Date queste premesse, passiamo in rassegna i mobili uno per uno.
  • Divano: in stoffa, meglio se di colore chiaro.
  • Tavolino: in legno, molto essenziale e grezzo.
  • Poltrone: dalla mood board non si capisce se e come D. vuole le poltrone. Potrebbero esserci come no, essere in linea con il divano, come pure essere dei pouff a contrasto.
  • Luci: grosse lampade che attirano lo sguardo e che illuminano la zona del divano.
  • Mobile TV: anche in questo caso non sono fornite indicazioni precise su come dovrebbe essere, ferme restando le 3 caratteristiche principali che guidano lo stile di D., di cui sopra.
  • Libreria: semplice e minimialista, con gli oggetti lasciati a vista.
  • Decorazioni: piante, libri e quadri/foto in bianco e nero e candele, tante candele. 
Non mi resta che darvi appuntamento a settimana prossima, per scoprire il terzo step dell’arredamento del salotto di D.
 
    • First of all the confirmation that D. likes wood, especially for the small table (but even in case she would put a small bookcase there). 
    • Secondly: neutral tones (gray, white, black and brown) and brightness.
    • Third: neat, basic, no-frill design.
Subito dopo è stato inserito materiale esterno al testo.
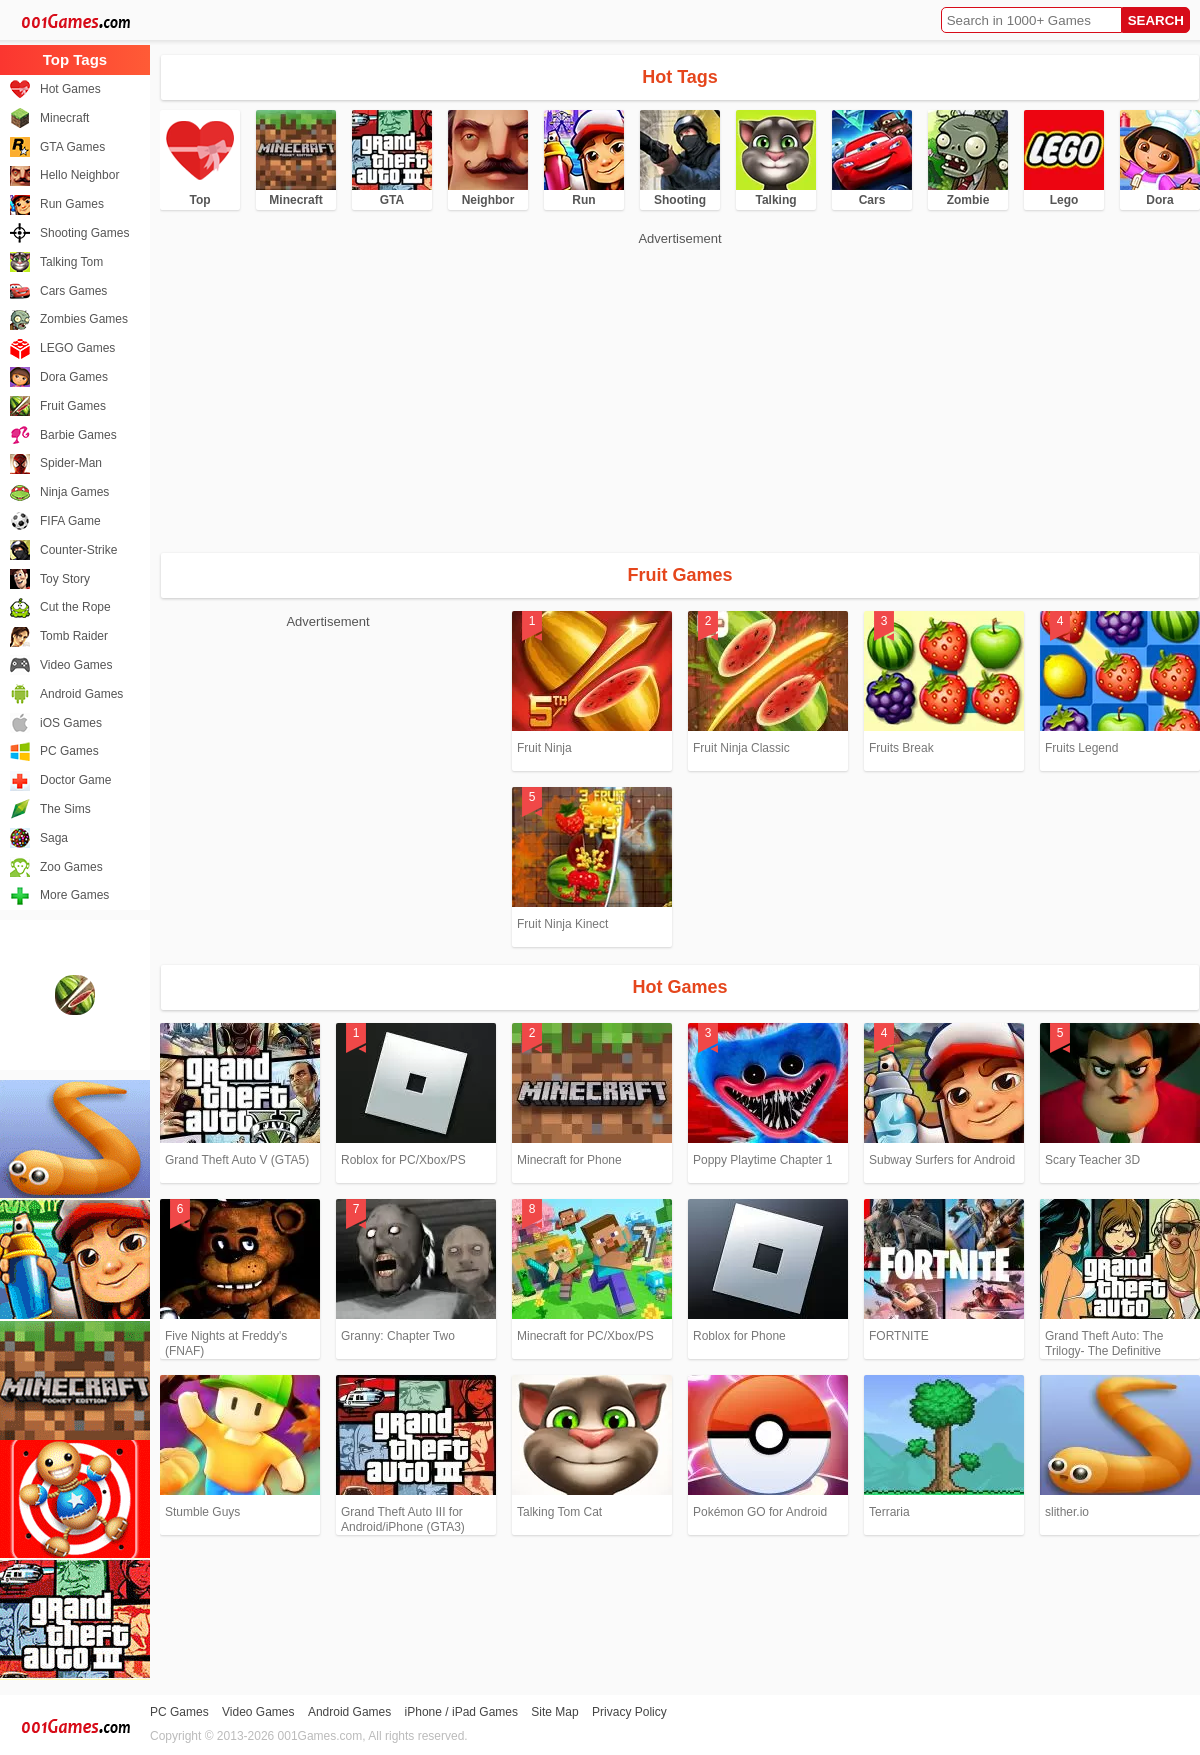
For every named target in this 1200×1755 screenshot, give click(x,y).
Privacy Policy (629, 1712)
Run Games (72, 204)
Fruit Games (73, 406)
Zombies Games (84, 319)
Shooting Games (84, 233)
Scandinavian style but with an ethnic touch (e.g. oriental lanterns).
     Given these premises, let’s have a closer look to furniture:
    • Sofa: fabric and light colours.
    • Small table: wood, essential and raw.
    • Armchair: from this mood board it is not clear whether D. wants to have armchairs and how they may be.
    • Lights: big eyes-catching lights enlighting sofa.
    • TV holder: as for armchair, it is not clear how it may be (the only clear thing are the 3 premises above)
    • Bookcase: simple and minimal with objects in view.
    • Decorations: plants, books and black & white pictures. And candles, a lot of candles.